Rewrite the records below, changing every "click action" to "tap action" and leaving everything else as it is.

[Word and element pointing records]
** start **

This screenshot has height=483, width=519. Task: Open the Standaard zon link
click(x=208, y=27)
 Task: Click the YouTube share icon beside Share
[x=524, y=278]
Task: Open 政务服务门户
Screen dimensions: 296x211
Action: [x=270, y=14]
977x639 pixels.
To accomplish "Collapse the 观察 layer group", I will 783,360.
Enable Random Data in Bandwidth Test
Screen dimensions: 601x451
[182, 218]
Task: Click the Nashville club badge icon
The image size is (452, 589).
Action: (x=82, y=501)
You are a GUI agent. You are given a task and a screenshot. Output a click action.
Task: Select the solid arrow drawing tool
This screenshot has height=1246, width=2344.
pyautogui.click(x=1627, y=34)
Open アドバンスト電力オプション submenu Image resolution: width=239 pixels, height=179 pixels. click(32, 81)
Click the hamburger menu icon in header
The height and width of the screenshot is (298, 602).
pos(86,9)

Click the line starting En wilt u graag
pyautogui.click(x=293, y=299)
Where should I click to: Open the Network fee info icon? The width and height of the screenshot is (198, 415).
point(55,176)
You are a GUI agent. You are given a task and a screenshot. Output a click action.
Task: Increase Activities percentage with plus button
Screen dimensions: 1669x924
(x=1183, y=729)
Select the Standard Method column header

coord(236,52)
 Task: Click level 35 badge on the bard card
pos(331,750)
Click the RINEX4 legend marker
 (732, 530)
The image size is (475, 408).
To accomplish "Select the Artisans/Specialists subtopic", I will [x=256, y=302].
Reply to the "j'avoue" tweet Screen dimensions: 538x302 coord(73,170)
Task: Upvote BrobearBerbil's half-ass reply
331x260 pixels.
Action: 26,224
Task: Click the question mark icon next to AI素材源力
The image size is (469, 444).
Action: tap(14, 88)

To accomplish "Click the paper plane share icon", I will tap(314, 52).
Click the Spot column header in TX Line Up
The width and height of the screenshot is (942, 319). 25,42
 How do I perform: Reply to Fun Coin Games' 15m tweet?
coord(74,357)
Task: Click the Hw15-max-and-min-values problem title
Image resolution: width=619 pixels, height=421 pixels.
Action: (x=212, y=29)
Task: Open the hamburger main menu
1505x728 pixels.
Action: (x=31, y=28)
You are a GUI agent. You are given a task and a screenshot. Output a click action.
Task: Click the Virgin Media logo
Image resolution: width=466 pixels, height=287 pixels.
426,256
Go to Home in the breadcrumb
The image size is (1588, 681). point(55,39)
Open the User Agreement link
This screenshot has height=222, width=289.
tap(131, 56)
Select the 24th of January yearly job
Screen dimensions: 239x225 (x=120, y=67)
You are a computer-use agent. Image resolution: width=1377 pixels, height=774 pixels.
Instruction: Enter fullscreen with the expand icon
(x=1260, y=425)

** end **

▶ **Solution to this problem**:
This screenshot has height=483, width=519. Task: Open the Standaard zon link
click(x=208, y=27)
 Task: Click the YouTube share icon beside Share
[x=524, y=278]
Task: Open 政务服务门户
Screen dimensions: 296x211
Action: [x=270, y=14]
977x639 pixels.
To accomplish "Collapse the 观察 layer group", I will 783,360.
Enable Random Data in Bandwidth Test
Screen dimensions: 601x451
[182, 218]
Task: Click the Nashville club badge icon
The image size is (452, 589).
Action: (x=82, y=501)
You are a GUI agent. You are given a task and a screenshot. Output a tap action.
Task: Select the solid arrow drawing tool
This screenshot has height=1246, width=2344.
pyautogui.click(x=1627, y=34)
Open アドバンスト電力オプション submenu Image resolution: width=239 pixels, height=179 pixels. click(32, 81)
Click the hamburger menu icon in header
The height and width of the screenshot is (298, 602).
pos(86,9)

Click the line starting En wilt u graag
pyautogui.click(x=293, y=299)
Where should I click to: Open the Network fee info icon? The width and height of the screenshot is (198, 415).
point(55,176)
You are a GUI agent. You are given a task and a screenshot. Output a tap action.
Task: Increase Activities percentage with plus button
Screen dimensions: 1669x924
(x=1183, y=729)
Select the Standard Method column header

coord(236,52)
 Task: Click level 35 badge on the bard card
pos(331,750)
Click the RINEX4 legend marker
 (732, 530)
The image size is (475, 408).
To accomplish "Select the Artisans/Specialists subtopic", I will [x=256, y=302].
Reply to the "j'avoue" tweet Screen dimensions: 538x302 coord(73,170)
Task: Upvote BrobearBerbil's half-ass reply
331x260 pixels.
Action: 26,224
Task: Click the question mark icon next to AI素材源力
The image size is (469, 444).
Action: tap(14, 88)

To accomplish "Click the paper plane share icon", I will tap(314, 52).
Click the Spot column header in TX Line Up
The width and height of the screenshot is (942, 319). 25,42
 How do I perform: Reply to Fun Coin Games' 15m tweet?
coord(74,357)
Task: Click the Hw15-max-and-min-values problem title
Image resolution: width=619 pixels, height=421 pixels.
Action: (x=212, y=29)
Task: Open the hamburger main menu
1505x728 pixels.
Action: (x=31, y=28)
You are a GUI agent. You are given a task and a screenshot. Output a tap action.
Task: Click the Virgin Media logo
Image resolution: width=466 pixels, height=287 pixels.
426,256
Go to Home in the breadcrumb
The image size is (1588, 681). point(55,39)
Open the User Agreement link
This screenshot has height=222, width=289.
tap(131, 56)
Select the 24th of January yearly job
Screen dimensions: 239x225 (x=120, y=67)
You are a computer-use agent. Image resolution: width=1377 pixels, height=774 pixels.
Instruction: Enter fullscreen with the expand icon
(x=1260, y=425)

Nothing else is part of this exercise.